Child Care Center Teacher Earns National Recognition

Child Care Center Teacher Earns National Recognition

02/09/2016 

When it’s circus week in her preschool classroom, Heather Tuttle ’06 M ’10 comes prepared for everything, which can mean planning math lessons that double as carnival games or even dressing up in a clown costume herself. 

“I’m a kid with the kids,” said Tuttle, who has taught for four years in SUNY Cortland’s Child Care Center. “One day, if we’re doing a lesson on snowflakes and all of a sudden they want to talk about dinosaurs, we’ll talk about dinosaurs instead. I have to be flexible.” 

Tuttle’s flexibility and creativity are just two of the reasons she recently was awarded the Terri Lynne Lokoff/Children’s Tylenol National Child Care Teacher Award — one of only 50 teachers from across the nation to earn the honor.

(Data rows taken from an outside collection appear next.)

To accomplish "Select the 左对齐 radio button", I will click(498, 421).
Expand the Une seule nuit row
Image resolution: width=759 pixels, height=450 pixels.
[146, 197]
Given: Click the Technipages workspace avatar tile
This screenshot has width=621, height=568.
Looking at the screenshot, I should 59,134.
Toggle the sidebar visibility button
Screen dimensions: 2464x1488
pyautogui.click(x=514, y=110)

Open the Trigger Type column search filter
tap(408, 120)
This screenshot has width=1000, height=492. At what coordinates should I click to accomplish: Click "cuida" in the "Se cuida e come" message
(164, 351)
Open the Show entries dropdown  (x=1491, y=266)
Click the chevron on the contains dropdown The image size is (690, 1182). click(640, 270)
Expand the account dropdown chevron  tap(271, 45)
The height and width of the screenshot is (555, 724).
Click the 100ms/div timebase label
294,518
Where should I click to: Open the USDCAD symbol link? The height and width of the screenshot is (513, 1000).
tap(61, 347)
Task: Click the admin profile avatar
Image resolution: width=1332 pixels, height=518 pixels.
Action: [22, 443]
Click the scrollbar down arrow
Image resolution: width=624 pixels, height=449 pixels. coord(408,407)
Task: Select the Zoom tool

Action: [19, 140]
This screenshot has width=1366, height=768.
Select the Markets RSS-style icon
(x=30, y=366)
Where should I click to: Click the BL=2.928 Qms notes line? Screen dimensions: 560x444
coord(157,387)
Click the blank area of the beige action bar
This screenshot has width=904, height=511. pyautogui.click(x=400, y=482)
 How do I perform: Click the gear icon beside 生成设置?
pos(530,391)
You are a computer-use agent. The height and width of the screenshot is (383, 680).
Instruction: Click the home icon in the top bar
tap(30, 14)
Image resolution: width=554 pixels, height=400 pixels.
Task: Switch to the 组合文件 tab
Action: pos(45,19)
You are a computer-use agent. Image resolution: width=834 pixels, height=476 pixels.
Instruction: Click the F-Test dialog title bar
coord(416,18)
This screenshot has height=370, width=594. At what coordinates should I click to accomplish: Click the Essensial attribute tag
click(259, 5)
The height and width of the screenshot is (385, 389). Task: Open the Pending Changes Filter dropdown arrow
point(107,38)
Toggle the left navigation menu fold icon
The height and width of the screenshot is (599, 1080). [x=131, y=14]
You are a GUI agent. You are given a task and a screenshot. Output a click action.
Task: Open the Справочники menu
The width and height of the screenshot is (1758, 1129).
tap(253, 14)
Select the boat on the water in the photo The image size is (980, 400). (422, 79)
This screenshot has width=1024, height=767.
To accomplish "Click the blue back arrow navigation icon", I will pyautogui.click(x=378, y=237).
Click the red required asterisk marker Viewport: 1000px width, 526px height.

More impressively, Tuttle learned she placed within the top 10. That means she’s in the running for the top overall prize, the Helene Marks Award, which will be announced at a national awards ceremony on Saturday, April 16, in Philadelphia.

“I’m so excited,” said Tuttle, of Greene, N.Y. “This is an honor that recognizes how we teach, how we do our lessons and how we interpret what children want.”

Heather Tuttle and her class
Heather Tuttle poses with children in her pre-school classroom.

The award brings a $500 grant for a Child Care Center enhancement project that Tuttle proposed, plus $500 for personal use. In her award application, Tuttle outlined a plan to increase the use of the playground’s outdoor stage area, where children can put on impromptu “plays” with seemingly ordinary handheld supplies. The proposal will look to add curtains for decoration, a supply storage area and a “discovery” table to encourage imagination.

All of Tuttle’s classroom lessons attempt to pique the curiosity of her students, who range in age from 3 to 5 years old.

“I’m a guide for the kids,” she said. “They’re leading their educations and I’m trying to guide them where they need to be.”

After earning a bachelor’s degree from the College in childhood/early childhood education, Tuttle worked for five years in her native Cincinnatus, N.Y., as a teaching assistant. She pursued a master’s in literacy and credited her “out-in-the-field experience” with refining her skills as a teacher.

“I really got comfortable in the classroom,” she said. “Every day is different, and that’s why I love my job.”